第60章 愛から生まれた呪い
視床下部・脳幹は機能しているものの大脳が全く機能しておらず、植物のように自分の意識はなく、ただ生きている状態に等しいと云う。
「治る可能性はあるんですか!?」
「残念ですが…」
医師の返答を受けた真一郎は帰宅すると、マイキーが作り上げたコンコルドのプラモを掴み、床へと叩きつける。
「こんなモノ!!」
そう何度も口にしながらプラモを踏み付け、真一郎は涙を流した。
◇◆◇
それから時は経過し、絶好の散歩日和の中、真一郎はマイキーが乗る車椅子を押していた。
「あれからもう4年か…万次郎(オマエ)ももう中学生だ」
真一郎が呟いた通り、マイキーが植物状態になってから既に4年の月日が経過した。
◇◆◇
「やっと春千夜出所か。1年くらい入ってた?」
「なんでワザワザあんな奴迎えに行くんだよ?日本刀でダチ斬りつけたとかマジ頭イッてるし」
「そう言うなって場地。なんでも万次郎への悪口でキレたって話じゃんか。春千夜(アイツ)らしいよ」
「ふん!」
春千夜に不満を覚えている場地に対し、真一郎は宥めるように言う。そして少年院に到着した二人は出所した春千夜を迎える。

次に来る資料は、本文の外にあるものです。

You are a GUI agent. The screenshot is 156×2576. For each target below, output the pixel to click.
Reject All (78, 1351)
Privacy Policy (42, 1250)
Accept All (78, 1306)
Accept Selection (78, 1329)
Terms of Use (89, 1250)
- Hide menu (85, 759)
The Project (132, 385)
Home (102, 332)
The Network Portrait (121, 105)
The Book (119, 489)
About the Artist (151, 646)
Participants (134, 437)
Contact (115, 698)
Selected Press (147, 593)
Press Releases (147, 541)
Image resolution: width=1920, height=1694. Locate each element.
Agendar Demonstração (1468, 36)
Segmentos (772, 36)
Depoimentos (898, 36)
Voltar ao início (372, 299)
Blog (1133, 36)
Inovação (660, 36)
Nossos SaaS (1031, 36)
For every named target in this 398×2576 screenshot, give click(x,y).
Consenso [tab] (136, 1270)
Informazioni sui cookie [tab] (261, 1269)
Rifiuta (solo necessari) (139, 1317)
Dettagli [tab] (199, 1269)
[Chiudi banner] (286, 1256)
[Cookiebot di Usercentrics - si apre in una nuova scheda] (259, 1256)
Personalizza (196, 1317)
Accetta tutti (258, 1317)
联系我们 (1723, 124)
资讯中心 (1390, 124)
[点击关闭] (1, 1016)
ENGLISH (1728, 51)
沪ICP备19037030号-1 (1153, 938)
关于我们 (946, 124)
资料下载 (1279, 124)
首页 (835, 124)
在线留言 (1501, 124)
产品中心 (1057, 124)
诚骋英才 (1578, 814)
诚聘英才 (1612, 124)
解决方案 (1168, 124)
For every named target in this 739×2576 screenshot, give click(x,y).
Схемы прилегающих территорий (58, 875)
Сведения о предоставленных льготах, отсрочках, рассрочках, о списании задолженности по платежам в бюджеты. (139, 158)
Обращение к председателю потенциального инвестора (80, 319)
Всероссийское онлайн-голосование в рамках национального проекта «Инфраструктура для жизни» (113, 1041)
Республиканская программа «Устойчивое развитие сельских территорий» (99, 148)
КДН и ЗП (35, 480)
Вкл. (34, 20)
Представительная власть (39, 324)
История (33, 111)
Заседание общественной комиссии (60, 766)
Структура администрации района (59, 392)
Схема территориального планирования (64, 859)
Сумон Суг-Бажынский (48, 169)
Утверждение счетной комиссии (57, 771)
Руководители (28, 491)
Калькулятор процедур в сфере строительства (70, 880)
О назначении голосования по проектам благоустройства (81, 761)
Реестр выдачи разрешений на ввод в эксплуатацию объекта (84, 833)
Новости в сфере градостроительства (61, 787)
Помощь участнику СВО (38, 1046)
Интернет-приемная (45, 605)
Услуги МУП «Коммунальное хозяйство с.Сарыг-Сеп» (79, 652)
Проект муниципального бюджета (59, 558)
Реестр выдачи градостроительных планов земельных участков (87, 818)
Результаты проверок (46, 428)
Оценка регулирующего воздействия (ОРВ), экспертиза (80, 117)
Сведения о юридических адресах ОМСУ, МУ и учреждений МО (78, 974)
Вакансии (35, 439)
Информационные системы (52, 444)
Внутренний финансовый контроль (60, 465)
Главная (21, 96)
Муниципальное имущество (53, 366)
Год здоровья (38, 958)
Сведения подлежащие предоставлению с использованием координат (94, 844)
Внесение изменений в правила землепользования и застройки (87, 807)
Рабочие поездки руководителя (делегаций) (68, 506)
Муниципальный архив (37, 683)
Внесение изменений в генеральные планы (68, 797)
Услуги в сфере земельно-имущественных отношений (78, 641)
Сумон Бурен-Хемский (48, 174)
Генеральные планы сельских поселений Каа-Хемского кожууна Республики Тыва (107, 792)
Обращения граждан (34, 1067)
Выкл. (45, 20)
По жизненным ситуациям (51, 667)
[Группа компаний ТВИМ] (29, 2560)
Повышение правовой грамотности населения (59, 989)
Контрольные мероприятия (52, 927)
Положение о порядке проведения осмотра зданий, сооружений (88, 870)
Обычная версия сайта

「武臣は未だに『春千夜とは絶交』とか言ってるし、結局オレが迎えに来たんだ」
「そんな事より、マイキーはどうなっんの?」
「……会ってく?」
春千夜を連れ、大谷病院へと向かう事にした。
「ホラ万次郎。1年ぶりの春千夜だぜ」
一年ぶりにマイキーと対面した春千夜は、マイキーの生気のない様子に動揺を隠せないものの、自分が誰か分かるかと話しかけ、腕を握った瞬間、腕の細さに驚愕して思わず手を離してしまい、春千夜はマイキーの豹変ぶりに涙を浮かべてしまう。
「"アレ"はもう…マイキーじゃねぇ…」
真一郎と別れて場地と二人で歩きながら、1年前より酷くなっているマイキーの病状にポツリとそう零す春千夜。
「………、真一郎君が心配だ。気丈に振舞ってるけどお爺さんが亡くなって、エマは家出」
介護資格を取る為に勉強しながら病院で働いている真一郎。寝る暇もなく、本当はボロボロなはずだと推測する場地は病院の窓から見える真一郎を見て心配そうな顔で言った。